Con la delicadeza y la sensibilidad de las que sólo son capaces los realizadores que tienen una mirada certera, precisa y coherente, Kaurismäki consigue que el espectador no pierda de vista las miserias materiales, morales y espirituales del mundo real. Pero al mismo tiempo nos conduce, con un espíritu en el que se mezclan la fábula y el cuento de hadas, a través de un viaje en el tiempo, hacia un cosmos ideal y nostálgico que protege a las víctimas de los abusos y les permite recuperar y compartir todos los rasgos de humanidad que la dura realidad cotidiana logró escamotearles.

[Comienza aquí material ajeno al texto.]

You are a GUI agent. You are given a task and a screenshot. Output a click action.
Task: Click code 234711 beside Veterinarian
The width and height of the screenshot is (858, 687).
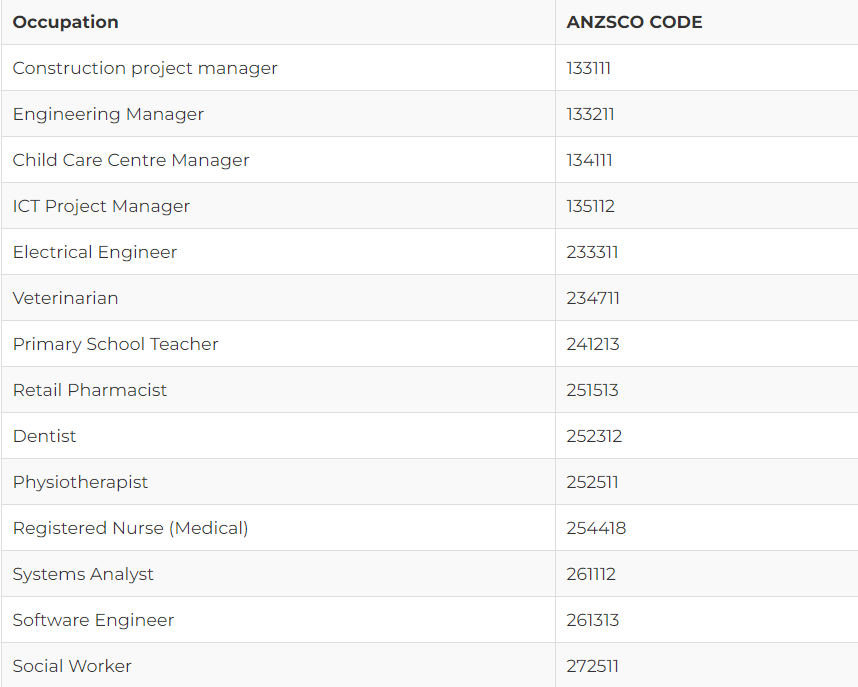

Esa convicción se refuerza con algunos detalles dignos de mención. Hay, por ejemplo, personajes cuyos nombres adquieren resonancia propia (con Marx y Arletty, aquella musa del cine de Marcel Carné, a la cabeza) y también una presencia decisiva de glorias del cine francés en distintas etapas, como Jean Pierre Léaud y Pierre Etaix
No hay en Kaurismäki otra declaración que la de manifestar su fe y su confianza en la capacidad humana para reencontrarse con lo mejor de su esencia. Fiel a su identidad, el realizador finlandés elude la denuncia y el manifiesto político expreso. Prefiere dejar al descubierto lo que no le gusta (como el calvario que soportan los inmigrantes clandestinos) con las marcas y los signos de su genuino lenguaje cinematográfico, desde el humor surgido de la situación más absurda hasta la rara poesía que emana, increíblemente, de los personajes y las situaciones más asépticas y austeras.
Kaurismäki nunca necesitó hablar y mostrar de más. Pero esta vez su proverbial sobriedad hace que los buenos, al final, tengan su premio. Una recompensa que puede adquirir ribetes de milagro en el más amplio sentido del término. También para el espectador, que contempla todo lo que ocurre con el corazón tibio y una tierna sonrisa en los labios.